[What needs to be done]: Omit any pictures, and restate word for word only the lines from the one with "Click the 云分销 icon in sidebar" through the end of the data below.
BEGIN
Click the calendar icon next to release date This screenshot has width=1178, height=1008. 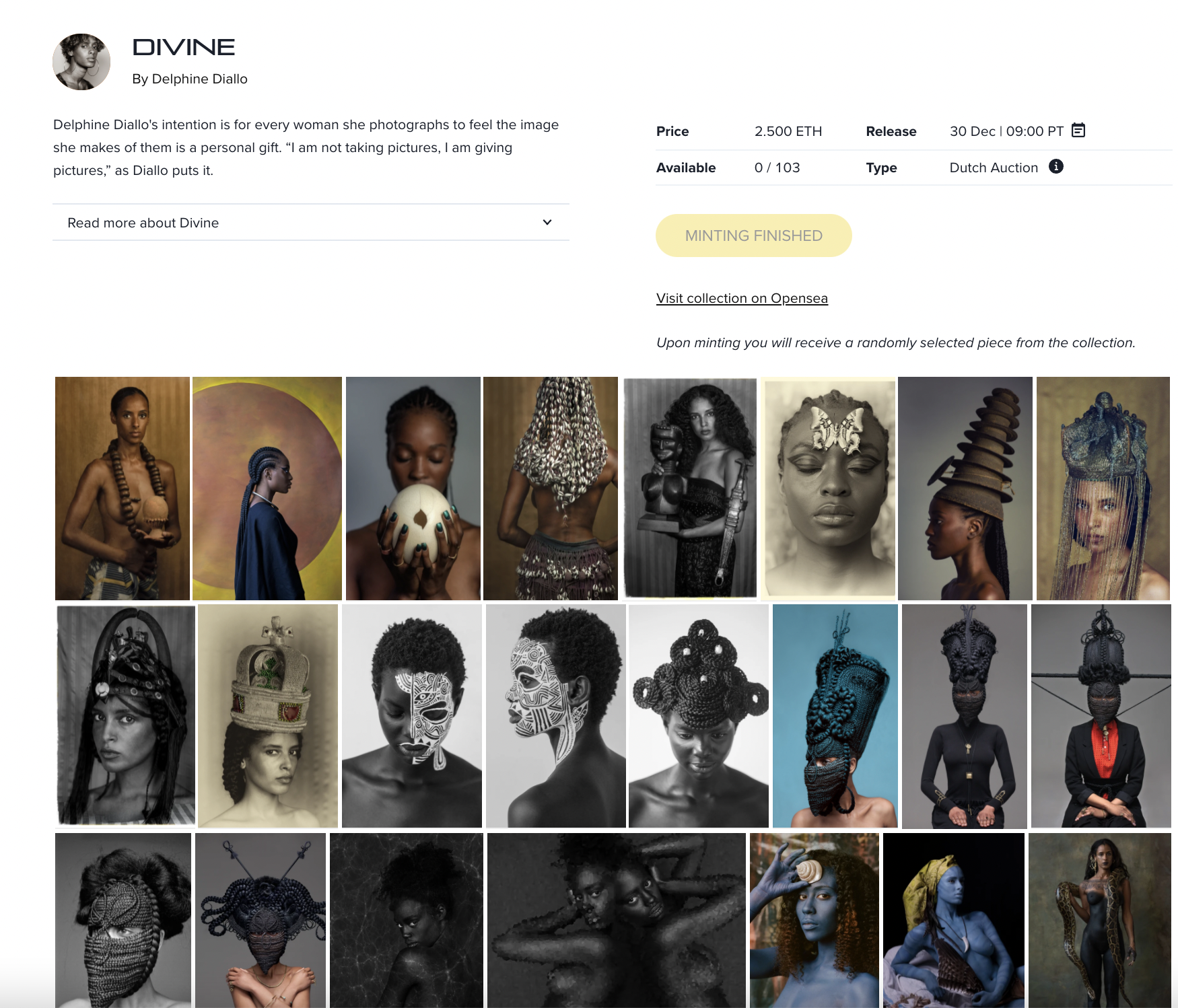coord(1078,131)
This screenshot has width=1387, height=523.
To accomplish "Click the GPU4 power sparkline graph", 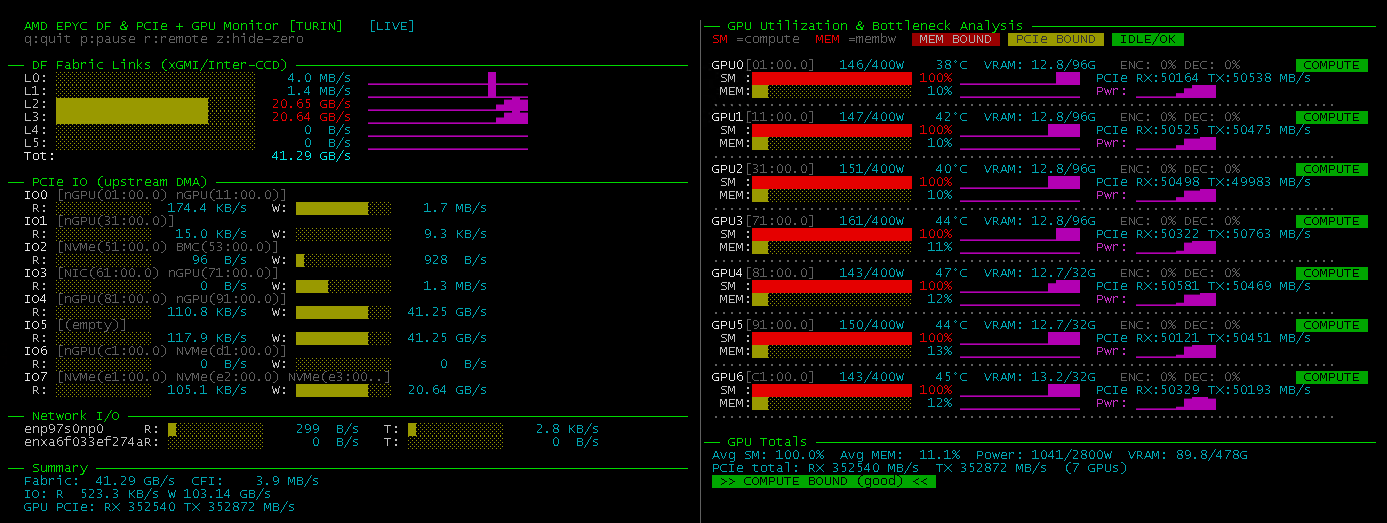I will point(1175,299).
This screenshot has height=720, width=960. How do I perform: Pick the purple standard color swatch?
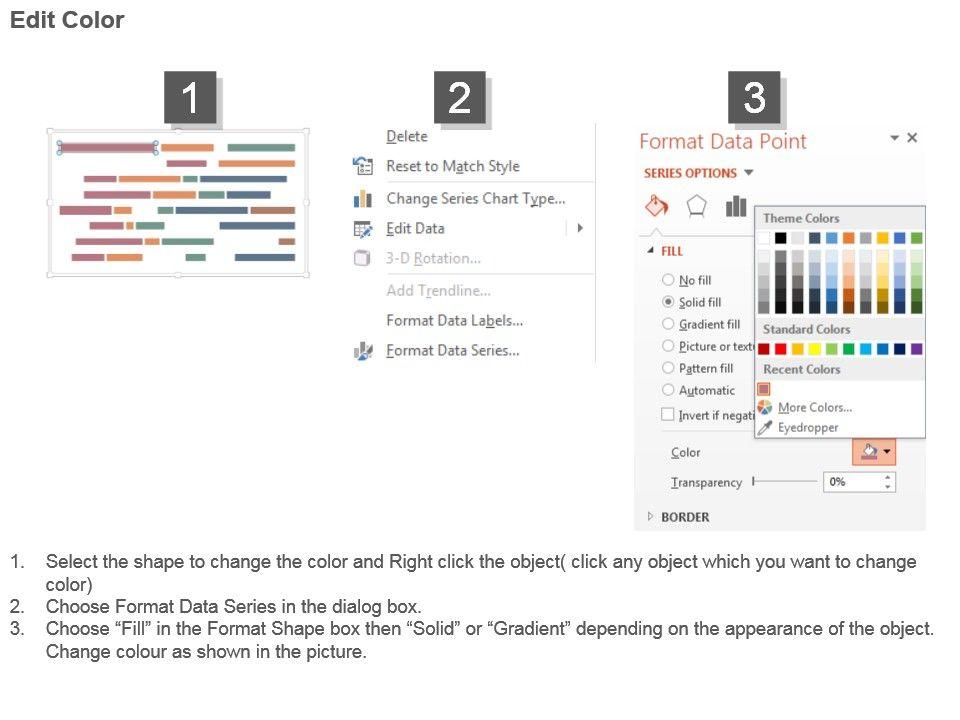tap(917, 349)
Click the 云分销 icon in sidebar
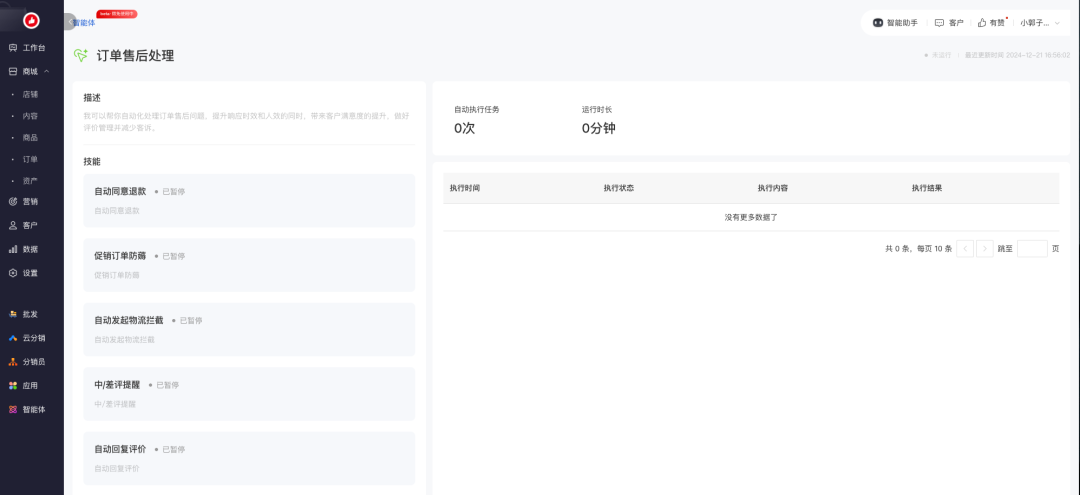 [13, 338]
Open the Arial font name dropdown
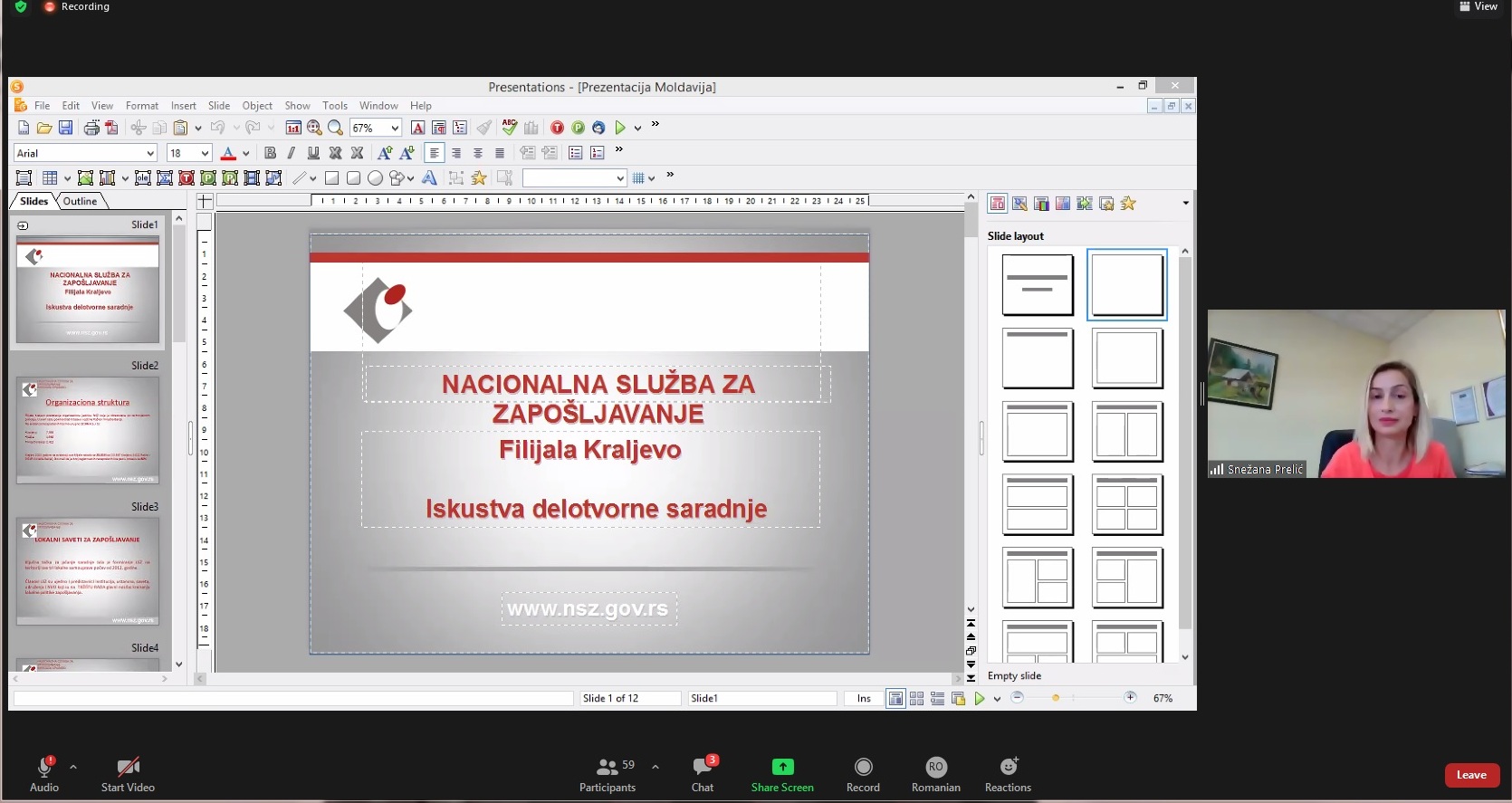Image resolution: width=1512 pixels, height=803 pixels. click(150, 153)
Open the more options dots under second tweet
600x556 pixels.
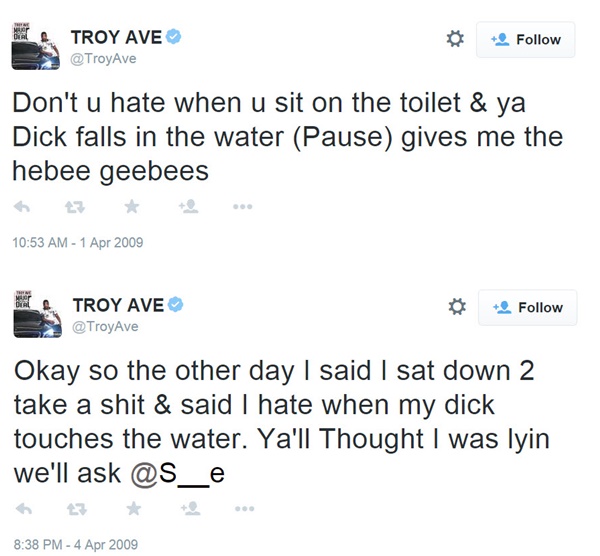click(243, 508)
END
[Written answer]:
Click the 云分销 icon in sidebar
 [13, 338]
Open the Arial font name dropdown
Image resolution: width=1512 pixels, height=803 pixels. click(150, 153)
Open the more options dots under second tweet
600x556 pixels.
click(243, 508)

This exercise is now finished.